Conforme o prefeito, a região central será o principal vetor de desenvolvimento do município nos próximos anos. Ele participou como debatedor na mesa ‘Centro vivo: como trazer pessoas de volta à zona central’, ao lado da urbanista Verena Andreatta e do presidente da Associação das Empresas do Mercado Imobiliário (Ademi) de Niterói, Julio Kezem.
Neves enfatizou que a revitalização do Centro de Niterói é um conjunto de estratégias interligadas, e não ações isoladas. O programa ‘Reviver Centro’ engloba investimentos na modernização da infraestrutura, como nas avenidas Visconde do Rio Branco e Amaral Peixoto.
Entre as futuras entregas citadas estão a Arena Niterói, prevista para junho, e o Distrito de Inovação da Cantareira, em agosto.
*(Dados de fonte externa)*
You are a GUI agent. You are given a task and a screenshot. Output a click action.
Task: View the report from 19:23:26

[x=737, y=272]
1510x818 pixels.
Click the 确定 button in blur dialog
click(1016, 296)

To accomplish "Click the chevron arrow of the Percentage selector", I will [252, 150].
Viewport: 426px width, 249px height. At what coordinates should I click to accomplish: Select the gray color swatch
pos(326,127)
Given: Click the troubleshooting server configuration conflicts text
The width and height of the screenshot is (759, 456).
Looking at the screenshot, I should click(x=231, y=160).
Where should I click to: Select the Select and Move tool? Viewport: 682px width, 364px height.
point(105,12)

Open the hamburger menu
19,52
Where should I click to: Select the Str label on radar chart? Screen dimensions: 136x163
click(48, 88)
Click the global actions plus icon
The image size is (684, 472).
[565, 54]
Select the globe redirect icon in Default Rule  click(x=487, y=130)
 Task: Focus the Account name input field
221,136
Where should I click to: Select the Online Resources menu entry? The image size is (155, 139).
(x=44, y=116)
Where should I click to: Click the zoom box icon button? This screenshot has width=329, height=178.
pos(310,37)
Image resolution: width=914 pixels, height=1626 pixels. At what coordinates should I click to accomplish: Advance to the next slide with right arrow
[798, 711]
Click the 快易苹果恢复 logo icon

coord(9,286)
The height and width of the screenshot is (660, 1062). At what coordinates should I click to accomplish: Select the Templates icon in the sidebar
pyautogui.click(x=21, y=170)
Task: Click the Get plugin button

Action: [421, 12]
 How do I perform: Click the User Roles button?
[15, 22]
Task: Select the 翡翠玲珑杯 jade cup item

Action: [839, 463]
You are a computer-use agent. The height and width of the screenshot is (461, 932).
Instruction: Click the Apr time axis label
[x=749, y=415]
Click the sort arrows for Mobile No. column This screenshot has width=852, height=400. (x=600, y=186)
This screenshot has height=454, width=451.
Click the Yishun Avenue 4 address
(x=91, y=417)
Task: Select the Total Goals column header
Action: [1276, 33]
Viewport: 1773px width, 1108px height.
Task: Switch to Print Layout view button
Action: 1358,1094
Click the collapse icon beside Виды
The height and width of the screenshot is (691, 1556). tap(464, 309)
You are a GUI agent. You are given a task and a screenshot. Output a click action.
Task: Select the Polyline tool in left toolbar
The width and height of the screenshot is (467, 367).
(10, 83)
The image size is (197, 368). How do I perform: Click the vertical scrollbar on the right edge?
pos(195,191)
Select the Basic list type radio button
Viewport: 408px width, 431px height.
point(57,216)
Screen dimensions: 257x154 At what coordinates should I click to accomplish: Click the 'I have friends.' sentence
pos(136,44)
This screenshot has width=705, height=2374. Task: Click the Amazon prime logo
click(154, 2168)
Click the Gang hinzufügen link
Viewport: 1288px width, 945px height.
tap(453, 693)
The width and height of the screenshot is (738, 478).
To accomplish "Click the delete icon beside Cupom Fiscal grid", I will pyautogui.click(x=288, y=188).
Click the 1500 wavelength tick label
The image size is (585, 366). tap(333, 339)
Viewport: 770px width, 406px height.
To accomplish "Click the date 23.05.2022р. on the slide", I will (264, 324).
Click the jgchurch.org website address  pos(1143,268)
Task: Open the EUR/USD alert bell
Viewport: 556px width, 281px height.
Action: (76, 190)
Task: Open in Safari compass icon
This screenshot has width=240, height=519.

Também estão previstos a Fundação Oscar Niemeyer e o Museu do Cinema Brasileiro, que, segundo o prefeito, farão do Centro um ‘grande case de revitalização’.
Atualmente, 35% das negociações imobiliárias em Niterói ocorrem na região central. O prefeito informou que a iniciativa privada deve entregar cerca de 6 mil imóveis nos próximos três anos, representando um investimento de aproximadamente R$ 3 bilhões.
A arquiteta e urbanista Verena Andreatta destacou que Niterói adota as melhores práticas internacionais para a revitalização. Ela ressaltou que, desde 2013, a cidade mantém um planejamento estratégico com participação dos moradores, o que contribui para um Centro ‘vivo’.
Para Verena, a vocação residencial do Centro, aliada à requalificação de espaços públicos, atrairá mais moradores e, consequentemente, mais serviços. O presidente da Ademi-Niterói, Julio Kezem, concordou, afirmando que a recuperação da região já é um sucesso, tornando-a uma excelente opção de moradia pela facilidade de acesso a serviços.
Rodrigo Neves mencionou o Fundo de Desenvolvimento Imobiliário do Centro de Niterói (FDICN) como uma ferramenta inovadora de política urbana. Criado por lei municipal, o fundo é uma parceria com a Caixa Econômica Federal (CEF).
O FDICN visa oferecer taxas de juros subsidiadas para financiar projetos imobiliários, tanto residenciais quanto hoteleiros, além de viabilizar desapropriações estratégicas. Com recursos de R$ 400 milhões, o fundo busca estimular retrofits e novas moradias no Centro.
O prefeito reforçou que a revitalização do Centro é um projeto de longo prazo, com duração prevista de 25 anos, e é prioridade no planejamento estratégico da cidade, que está sendo atualizado para projetar Niterói até 2050.
O evento também contou com a mesa ‘Economia do futuro: inovação e novos polos de desenvolvimento’, que debateu a criação do Distrito de Inovação da Cantareira. Participaram a secretária municipal de Habitação, Marcele Sardinha, o reitor da Universidade Federal Fluminense (UFF), Antônio Claudio da Nóbrega, e a gerente de Ambientes de Inovação da Federação das Indústrias do Estado do Rio de Janeiro (Firjan), Julia Zardo.
O Distrito de Inovação da Cantareira, localizado em São Domingos, é uma iniciativa estratégica para posicionar Niterói como polo de ciência, tecnologia e economia. Ele reunirá universidades, centros de pesquisa, setor produtivo e governo para desenvolver soluções em áreas como computação de alto desempenho, inteligência artificial e computação quântica.
A expectativa é que essas iniciativas, como o Distrito de Inovação, consolidem Niterói como um centro de desenvolvimento tecnológico e econômico, complementando a meta de reocupação residencial do Centro.